Liebe Leserin, lieber Leser
Um die Zeit bis zu meinem Studium zu überbrücken, habe ich einige Monate in einem Altersheim gearbeitet. Einige Male kam ich zu meiner Schicht und erfuhr, dass einer der Bewohner verstorben ist. Es war ein merkwürdiges Gefühl, hatte ich ihn doch am Vortag gerade noch versorgt, mit ihm gesprochen. Und plötzlich war er weg. Ohne Abschied. Das war wie in einem Film, wenn der Verstorbene so rasch wie möglich aus seinem Zimmer in einen Kühlraum gebracht wird.
Wie anders war dann das Erlebnis, als ich vor mittlerweile über zwanzig Jahren an die Klinik kam. Vor einem Raum, ganz in der Nähe des Empfangs, stand ab und zu ein kleines Schild mit der Aufschrift «Bitte Ruhe». Es handelte sich um den Aufbahrungsraum der Klinik, wie ich bald darauf feststellte.
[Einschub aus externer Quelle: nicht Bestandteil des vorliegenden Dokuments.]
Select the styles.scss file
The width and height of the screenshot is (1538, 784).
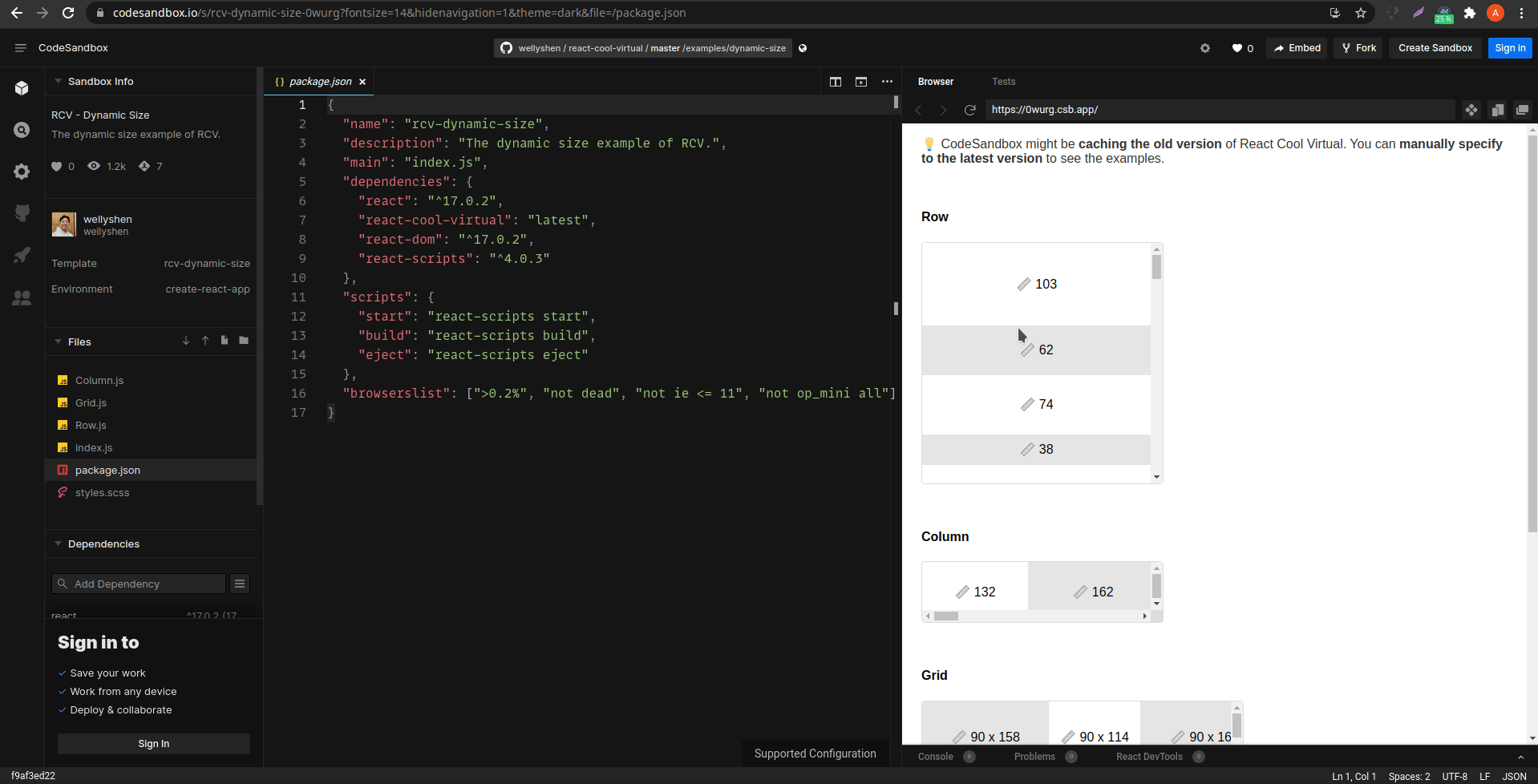click(x=101, y=492)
Mir wurde erklärt, dass die in der Klinik verstorbenen Patienten in diesem Raum bis zu drei Tagen aufgebahrt werden können. Das war eine für mich erstaunliche Entdeckung und hat mich sehr begeistert: Ein Raum – mitten im Spital, mitten im Leben, in dem man sich von den Verstorbenen verabschieden kann.
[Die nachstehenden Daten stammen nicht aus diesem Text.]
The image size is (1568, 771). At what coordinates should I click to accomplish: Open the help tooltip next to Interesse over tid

Dass dies keine Selbstverständlichkeit ist, mussten wir in der Familie erleben, als mein Schwiegervater verstarb. Er lebte mehrere Hundert Kilometer entfernt, wir konnten nicht bei ihm sein, als er über die Schwelle des Todes ging. Aber noch am selben Abend kamen wir in der dortigen Klinik an. Auf die Frage, ob wir ihn denn noch einmal sehen können, ernteten wir nur verständnislose Blicke.
Um so mehr bin ich froh, dass in unserer Klinik ein anderer Umgang mit dem Sterben, mit dem Tod, mit den Verstorbenen erlebbar ist und ein würdiger Abschied möglich ist – für die Angehörigen ebenso wie für die Mitarbeitenden.